With web services it is considered a good practice to batch several service calls into one message to reduce a number of remote calls. Is there any way to do this with RESTful services?
Of course there is a way but it would require server-side support. There is no magical one size fits all methodology that I know of.
I don't see how batching requests makes any sense in REST. Since the URL in a REST-based service represents the operation to perform and the data on which to perform it, making batch requests would seriously break the conceptual model.
An exception would be if you were performing the same operation on the same data multiple times. In this case you can either pass in multiple values for a request parameter or encode this repetition in the body (however this would only really work for PUT or POST). The Gliffy REST API supports adding multiple users to the same folder via
POST /folders/ROOT/the/folder/name/users?userId=56&userId=87&userId=45
which is essentially:
PUT /folders/ROOT/the/folder/name/users/56
PUT /folders/ROOT/the/folder/name/users/87
PUT /folders/ROOT/the/folder/name/users/45
As the other commenter pointed out, paging results from a GET can be done via request parameters:
GET /some/list/of/resources?startIndex=10&pageSize=50
if the REST service supports it.
If you really need to batch, Http 1.1 supports a concept called HTTP Pipelining that allows you to send multiple requests before receiving a response. Check it out here
I agree with Darrel Miller.
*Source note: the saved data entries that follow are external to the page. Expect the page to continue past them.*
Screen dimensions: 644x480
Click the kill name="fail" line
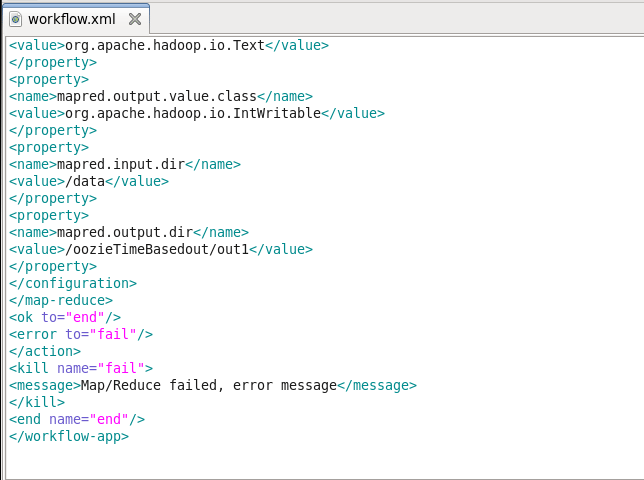(81, 368)
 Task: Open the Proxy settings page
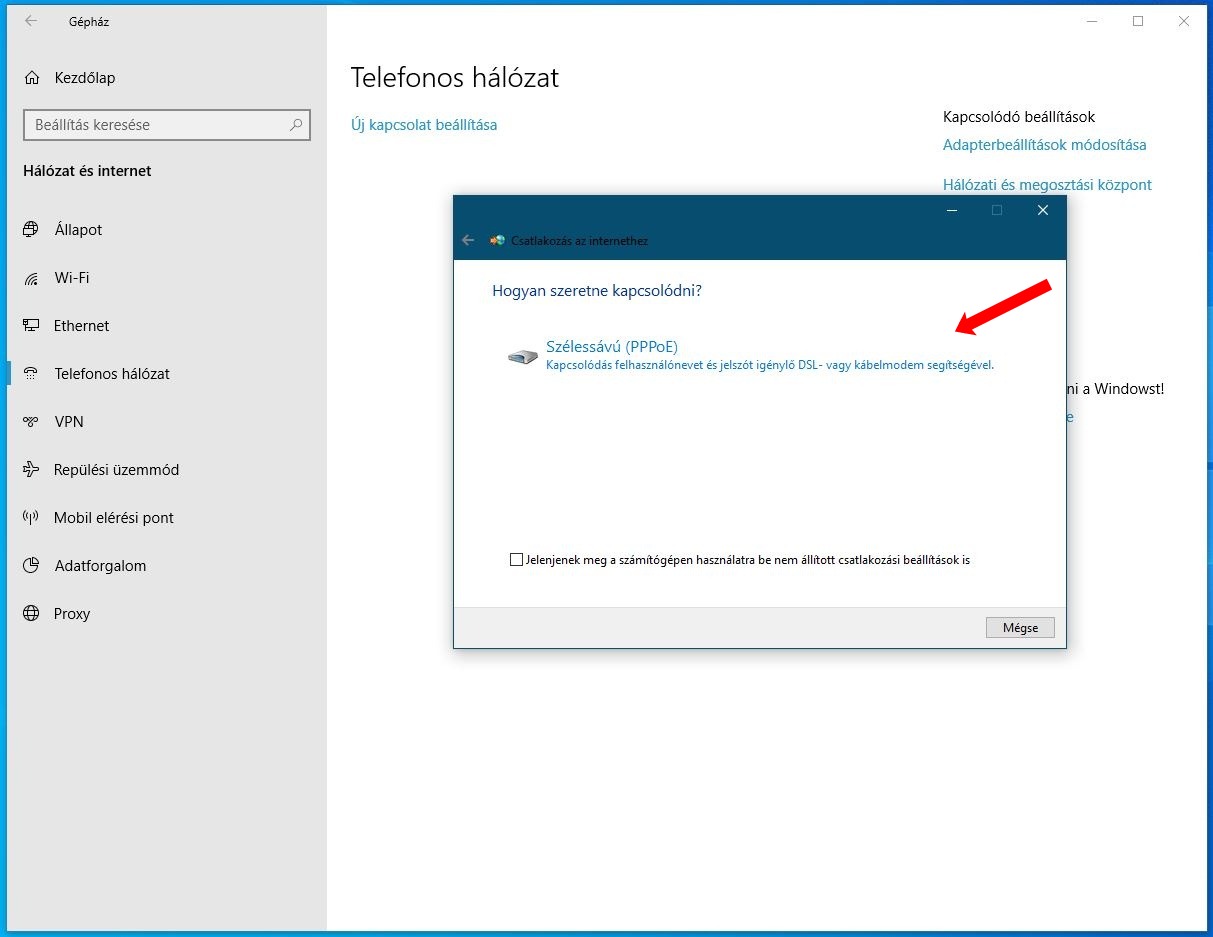click(x=71, y=614)
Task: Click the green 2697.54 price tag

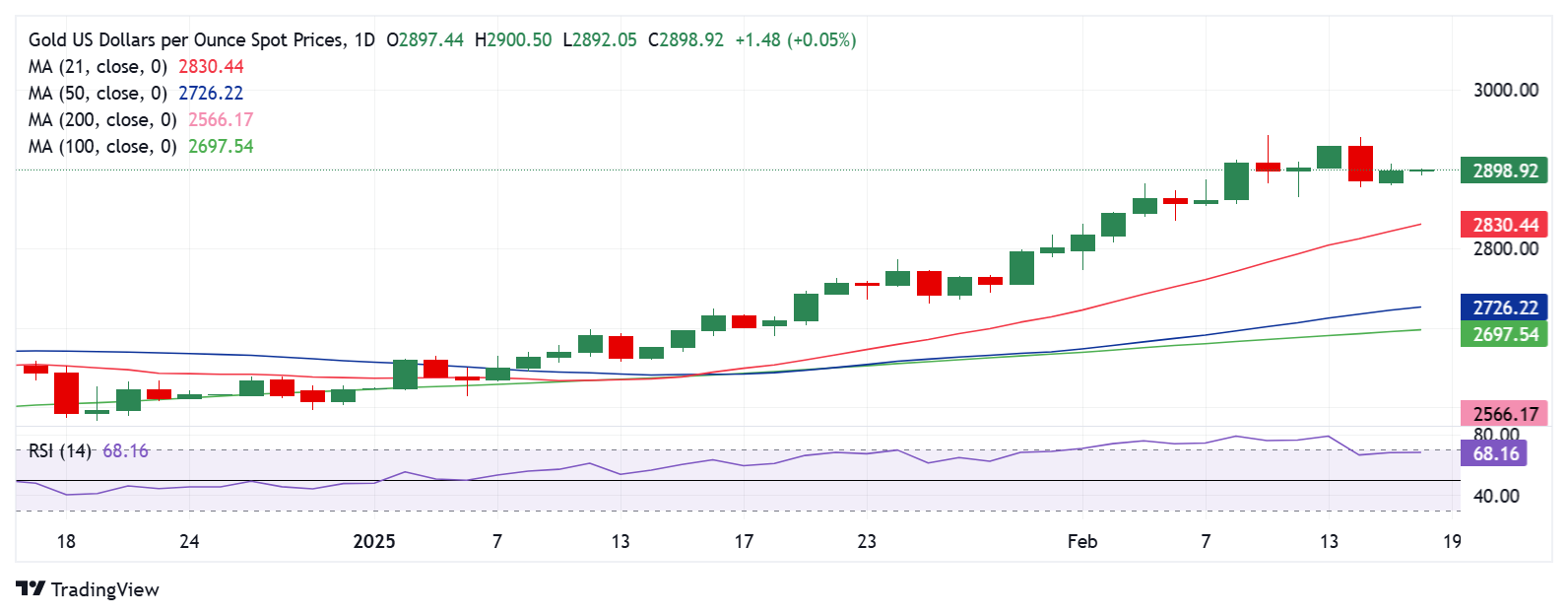Action: 1504,335
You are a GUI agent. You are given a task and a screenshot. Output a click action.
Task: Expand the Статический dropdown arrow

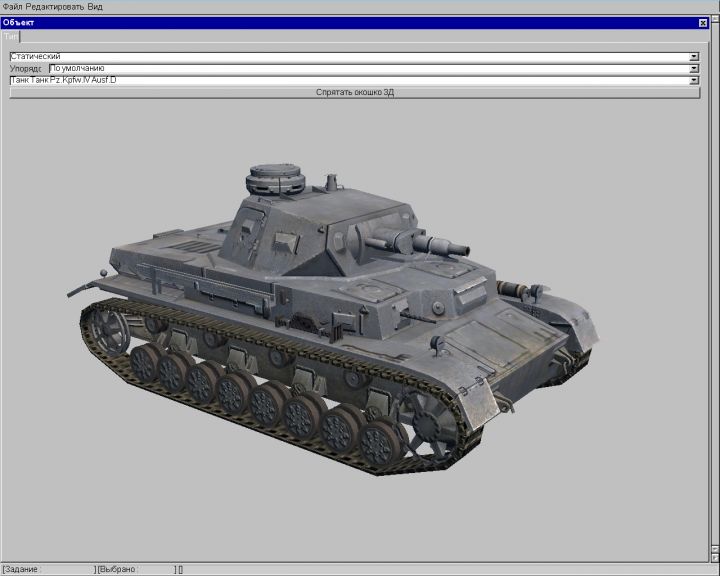point(694,57)
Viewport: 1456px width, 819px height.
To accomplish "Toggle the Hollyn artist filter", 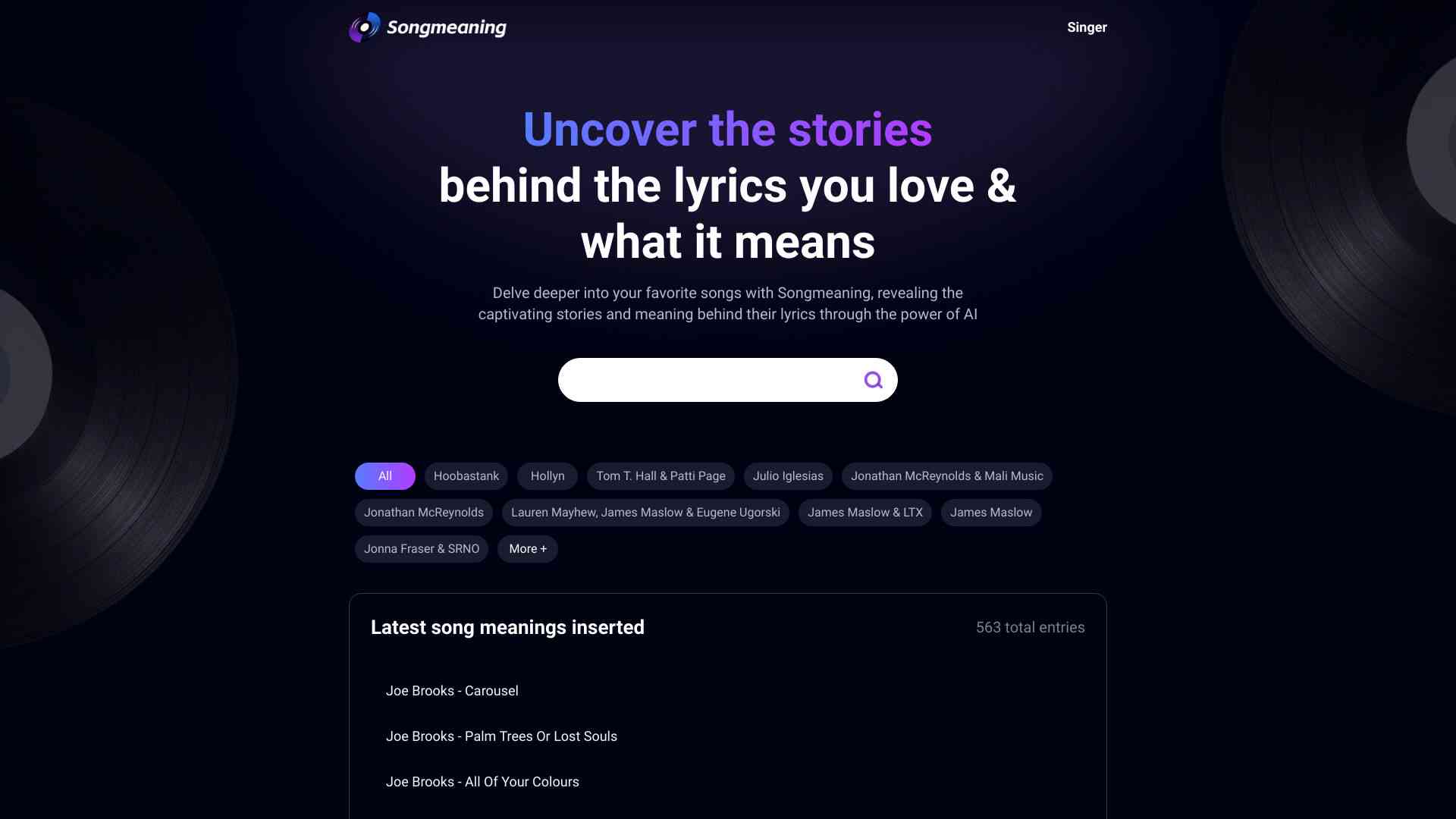I will [x=547, y=476].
HTTP already supports HTTP Pipelining, plus HTTP supports keep alive letting you stream multiple HTTP operations concurrently down the same socket to avoid having to wait for the responses before streaming new requests to the server etc.
So with HTTP pipelining and keep alive you get the effect of batching while using the same underlying REST API - so there's usually no need for another REST API to your service
The team with Astoria made good use of multi-part mime to send a batch of calls. Different from pipelining as the multi-part message can infer the intent of an atomic operation. Seems rather elegant.